For their third collaboration, Spy, Paul Feig and Melissa McCarthy have found a groove to match the latter’s ferocity. As CIA desk jockey Susan Cooper, McCarthy could have easily been the flailing sad sack she played support to in Bridesmaids (okay) or The Heat (better), and played herself in last year’s inert road trip comedy, Tammy. Trace elements are there: Cooper’s unrequited infatuation with operative Bradley Fine (Jude Law, whose resemblance to Connery’s 007 is uncanny); putdowns from superiors and rude service from a bartender (who gives preferential treatment to a glamorous agent); an expressed desire to be more than a voice in someone’s earpiece. Given her chance out in the field, after agents become compromised by an arms dealer (Rose Byrne) looking to sell a nuke, she’s given a series of frumpy, unflattering cover identities. She’s initially awkward, too, blundering through a posh, Roman casino before stumbling on her target. Enemies and allies (Jason Statham as an inept rogue agent, always as funny as McCarthy) are equally incredulous of the woman before them.
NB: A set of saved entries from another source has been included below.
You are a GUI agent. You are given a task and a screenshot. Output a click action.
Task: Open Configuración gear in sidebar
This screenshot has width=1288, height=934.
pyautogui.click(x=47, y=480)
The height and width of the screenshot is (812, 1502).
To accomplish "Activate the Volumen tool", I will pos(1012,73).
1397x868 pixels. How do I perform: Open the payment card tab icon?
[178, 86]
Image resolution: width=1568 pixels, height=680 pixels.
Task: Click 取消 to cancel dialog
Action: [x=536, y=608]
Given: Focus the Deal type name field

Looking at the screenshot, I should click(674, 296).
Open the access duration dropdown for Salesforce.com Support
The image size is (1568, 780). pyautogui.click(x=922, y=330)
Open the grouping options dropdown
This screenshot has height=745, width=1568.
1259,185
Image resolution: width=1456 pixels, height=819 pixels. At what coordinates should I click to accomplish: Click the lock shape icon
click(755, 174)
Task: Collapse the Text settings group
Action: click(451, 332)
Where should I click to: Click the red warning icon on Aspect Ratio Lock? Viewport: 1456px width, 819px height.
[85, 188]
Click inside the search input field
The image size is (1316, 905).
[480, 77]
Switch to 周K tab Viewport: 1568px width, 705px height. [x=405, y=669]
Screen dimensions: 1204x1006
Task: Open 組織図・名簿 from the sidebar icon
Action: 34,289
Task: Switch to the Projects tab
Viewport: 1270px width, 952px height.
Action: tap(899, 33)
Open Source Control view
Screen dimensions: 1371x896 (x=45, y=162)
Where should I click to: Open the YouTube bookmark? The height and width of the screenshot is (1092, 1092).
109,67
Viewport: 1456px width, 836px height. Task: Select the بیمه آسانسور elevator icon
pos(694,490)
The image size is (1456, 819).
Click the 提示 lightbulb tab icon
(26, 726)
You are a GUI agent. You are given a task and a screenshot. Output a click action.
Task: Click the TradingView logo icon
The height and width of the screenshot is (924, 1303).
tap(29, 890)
Cooper never falters, though. She shoulders these upsets, throwing in some sarcastic barbs worthy of Bill Murray when she can, constantly aware of the job at hand. Why wallow in self-pity when WMDs are in enemy hands? The film’s best, non-Statham bits play off this hyper-competence with how she and others view her. When cornered by a knife-wielding flunky, she falls to the ground. Dressed as a housewife, and holding an unloaded gun, she appears helpless in the moment. Cooper seizes on her enemy’s certainty, breaks his ankle, then unleashes a beating which leaves him dazed and tumbling over a rail to his death. Stunned by her first kill, Cooper vomits on the man’s corpse.

From there on, she becomes incrementally more confident; any mistakes she powers through. J.J. Perry’s stunt choreography–shot with clarity by Feig and edited briskly by Mellissa Bretherton and Brent White–builds around McCarthy’s heft: she tackles and judo throws assailants who underestimate her. When protecting Statham while undercover, she feigns clumsiness, blocking guards with her frame and knocking them over. In the presence of an assassin aware of her determination, she grabs dishes and pans to block incoming knife attacks. Like Paul Walker in Furious 7, she looks great replicating close-quarters panic. The suggestion throughout Spy is Cooper was already at this level, but operating in a stifled work environment. She can’t be contained, though. Won’t be. It’s a hopeful sign McCarthy can and will only get better, more audacious.